Ginjal e Lisboa

Ginjal e Lisboa

11 dezembro, 2012

Não acordes a mortal infância


Um dia uma mulher teve uma criança. Um dia essa criança brincou, sonhou, talvez, até, tenha sido feliz. Um menino que se fez um homem alto, um corpo forte, um homem que talvez gostasse de dançar, de amar ao som da música.

Um homem que talvez tenha tido o seu amor nos braços, que talvez olhasse o céu e o mar e amasse o azul e esperasse o bem que lhe viria do futuro.

Um homem que avançou no tempo, talvez com o seu amor ao lado, talvez lhe passasse o braço sobre os ombros, talvez passeasse ao longo do rio, talvez olhassem as gaivotas, talvez se deslumbrassem em uníssono perante Lisboa, a bela, ali do outro lado, talvez, se beijassem perante tamanha beleza.

Talvez este homem tenha um coração grande, talvez à sua volta a luz dance, talvez recorde ainda o menino que foi numa distante infância. Talvez. Talvez. Tomara que sim, meu deus.

Ou, então, não. Talvez os deuses o tenham abandonado, talvez a música se tenha silenciado, talvez a luz tenha escurecido, talvez o menino que viveu dentro de si esteja agora morto.

Talvez este homem que, indiferente à beleza do rio e da magnífica cidade, por aqui anda vasculhando os restos, procure apenas restos de sonhos, restos de inocência. Ou restos de comida.



[Por vezes há palavras que me doem enquanto as escrevo. Hesitei em usar esta fotografia, sabia que, se a usasse, me iria doer. Mas há agora tantas situações assim. Não quero que existam. Lutarei para que não existam. Mas tenho tão poucas armas para lutar que aproveitarei todas, mesmo as mais inócuas, como esta. O poema de Manuel António Pina, abaixo, nem puxava estas palavras. 

A seguir, para ver se espanto esta dor, uma música animada ainda de Ernesto Lecuona.]



Na beira de um dos cais do Ginjal, de frente para Lisboa, o Castelo de S. Jorge no alto




                                               A música tem olhos fulgurantes
                                               movendo-se à volta do fogo.
                                               Se és visto por eles tornas-te canto,
                                               tu que és, como tudo é, canto.

                                               Afasta-te do coração,
                                               a tua vida canta sob a música,
                                               não acordes a mortal infância,
                                               foge do que sabes, porque não o sabes.

                                               Talvez sejas apenas o sonho
                                               de um deus não mais desperto que tu.
                                               Ouve-o dentro de ti, ao deus,
                                               cantando luminosamente à tua volta.

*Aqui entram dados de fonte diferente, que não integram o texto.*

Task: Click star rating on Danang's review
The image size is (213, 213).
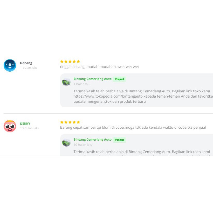Action: (x=70, y=61)
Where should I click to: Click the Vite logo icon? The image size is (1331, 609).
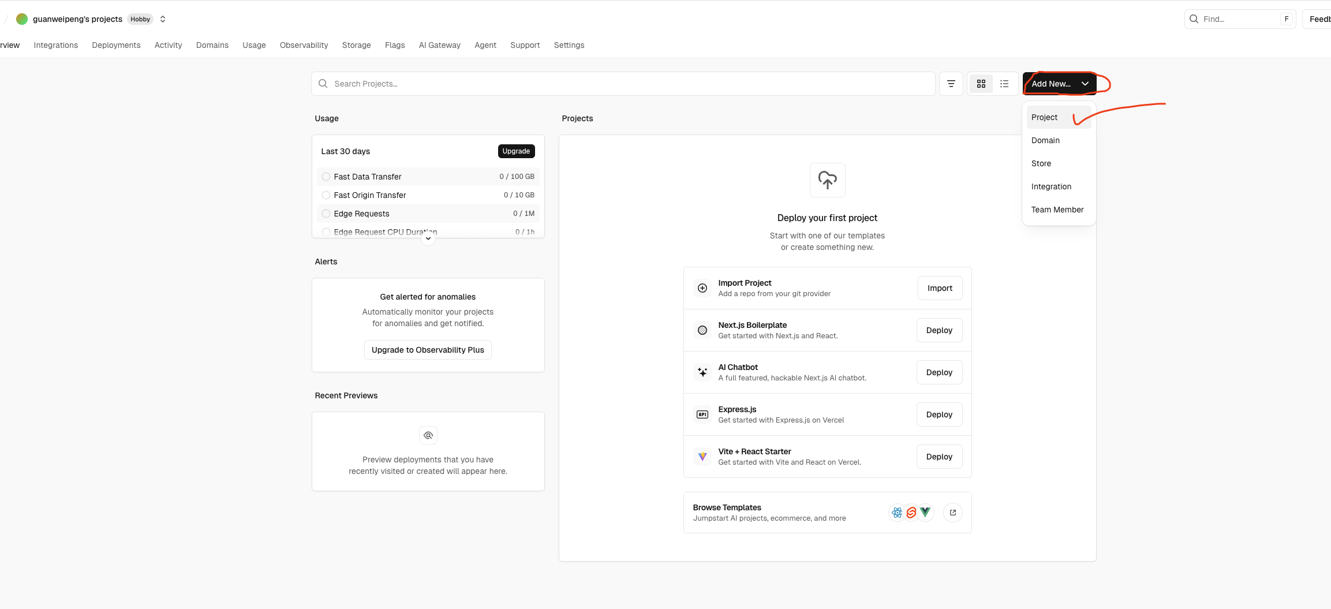[x=702, y=457]
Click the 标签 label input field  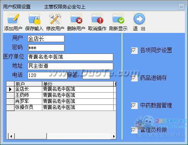point(96,75)
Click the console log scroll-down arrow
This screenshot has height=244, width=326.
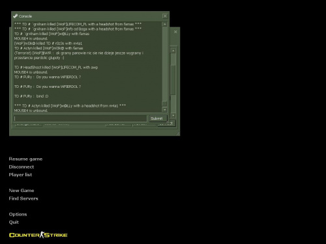[x=164, y=110]
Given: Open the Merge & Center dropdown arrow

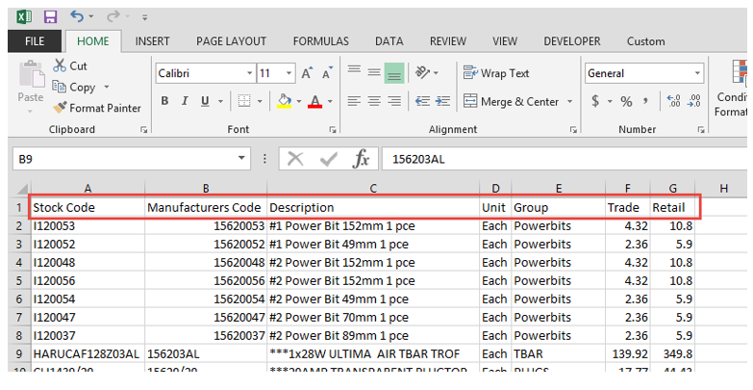Looking at the screenshot, I should [x=570, y=101].
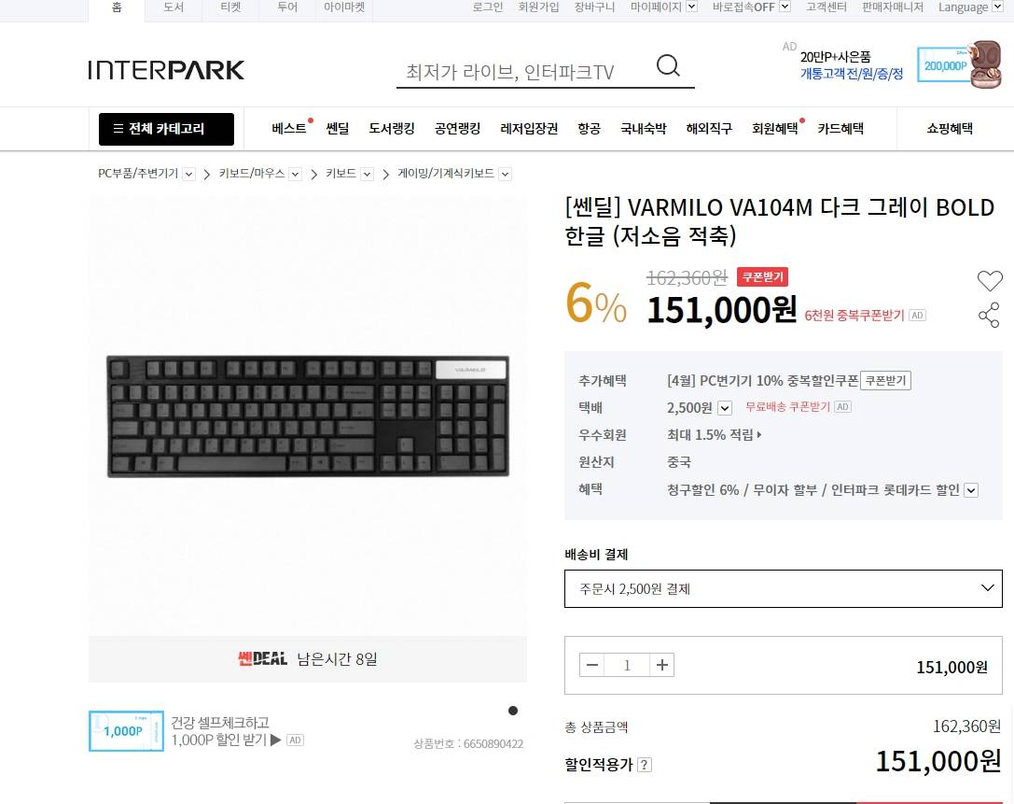This screenshot has height=804, width=1014.
Task: Open the 게이밍/기계식키보드 breadcrumb dropdown
Action: (x=506, y=174)
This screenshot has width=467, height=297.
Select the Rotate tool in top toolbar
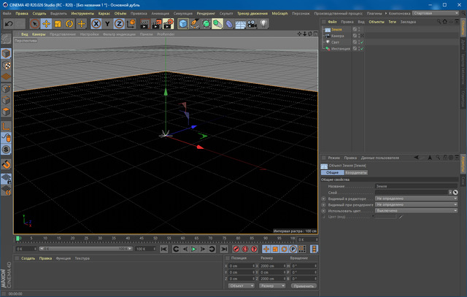(x=70, y=24)
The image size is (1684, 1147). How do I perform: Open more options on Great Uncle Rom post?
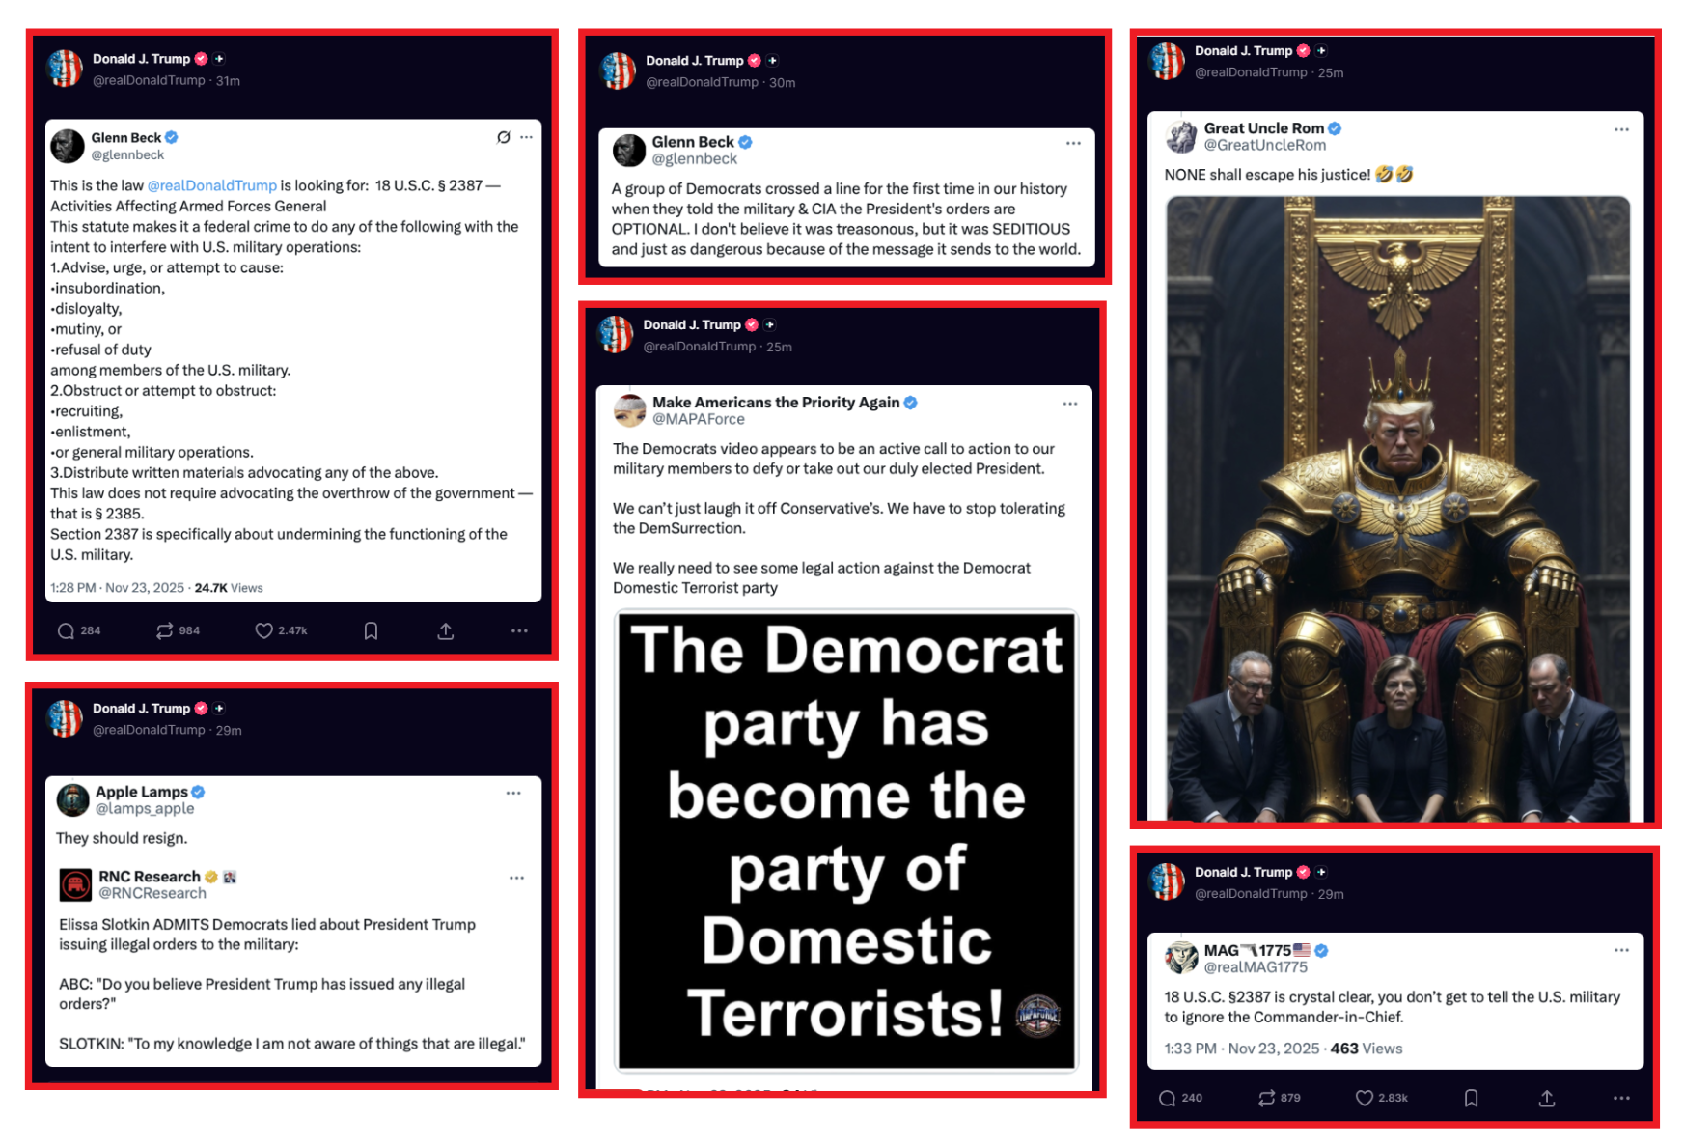[x=1621, y=129]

['Canção' de Manuel António Pina in 'Todas as Palavras', Poesia Reunida]


2 comentários:

  1. Um belo texto e um belo poema.
    Do sonho já nem há restos e o pesadelo é total...

    Abraço

    ResponderEliminar
    Respostas
    1. jrd,

      A bela figura daquele homem contra uma Lisboa lindíssima fez-me muita impressão. Decidi nem o fotografar. Mas depois a tentação foi mais forte. Depois resolvi não colocar aqui a fotografia. Mas, uma vez mais, a tentação foi mais forte.

      Uma sociedade que fique indiferente ao fim de linha que é uma situação destas não é sociedade que se preze. E o pior é que ontem voltei a ver uma pessoa a mexer no lixo e a retirar algumas coisas e era uma mulher que até estava razoavelmente vestida.

      Por isso, ontem quando vi este poema, resolvi que iria escrever sobre isto. Mas acabei com um nó na garganta. Talvez por isso ou talvez porque estava cansada me deu, no UJM, para também escrever uma coisa triste.

      O estado em que o país está revolta-me.